As the two of them snickered, I turned to see who they were talking about, but of course I already knew. There was my mother climbing down from the chair in her giant peapod dress. Her round face was flushed, and her arms jiggled like pale Jell-O, the elbows hidden in doughy folds of pink flesh. When she caught sight of me looking in her direction, she waved and lost her balance, toppling into the lap of the man sitting next to her. Kevin and Chris fought hard to control their
laughter while I stood mortified.

I could have told those boys to knock it off, or at least given them a dirty look—especially Chris, whose guts I already hated for another reason.

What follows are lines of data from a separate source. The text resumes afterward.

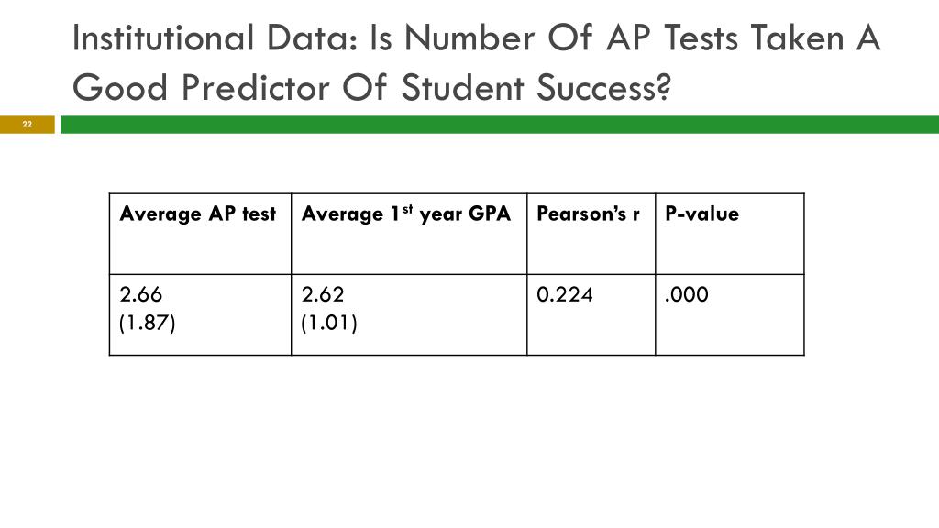The width and height of the screenshot is (939, 528).
Task: Click the gold slide number box
Action: [x=27, y=125]
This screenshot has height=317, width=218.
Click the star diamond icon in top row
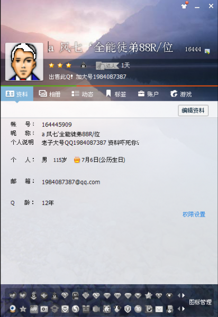(149, 295)
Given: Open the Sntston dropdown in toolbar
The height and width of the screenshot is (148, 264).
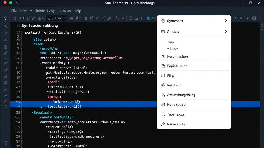Looking at the screenshot, I should [x=56, y=18].
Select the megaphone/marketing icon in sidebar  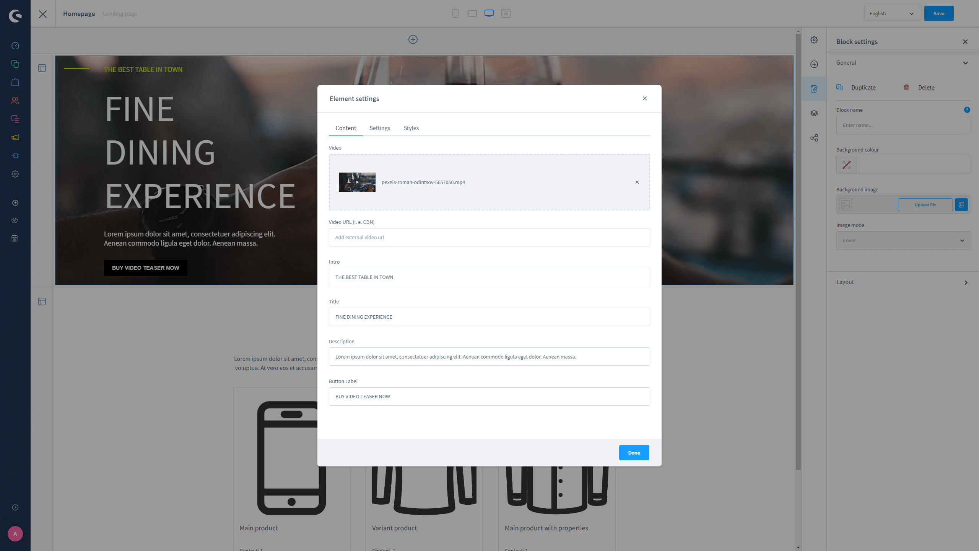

But instead of defending my mother, I closed my eyes and wished with all my might that I could be somebody else—anybody besides me.

Â

It was not the first time I had made that wish. Life had seemed so simple the year before. I'd liked school, I was happy at home, and I'd had a best friend named Annie Bingham. It hadn't occurred to me to wonder if I was living a lie or if there was a ticking time bomb hidden inside me getting ready to explode. But by the time fifth-grade graduation rolled around, I had learned that things are not always as simple as they seem.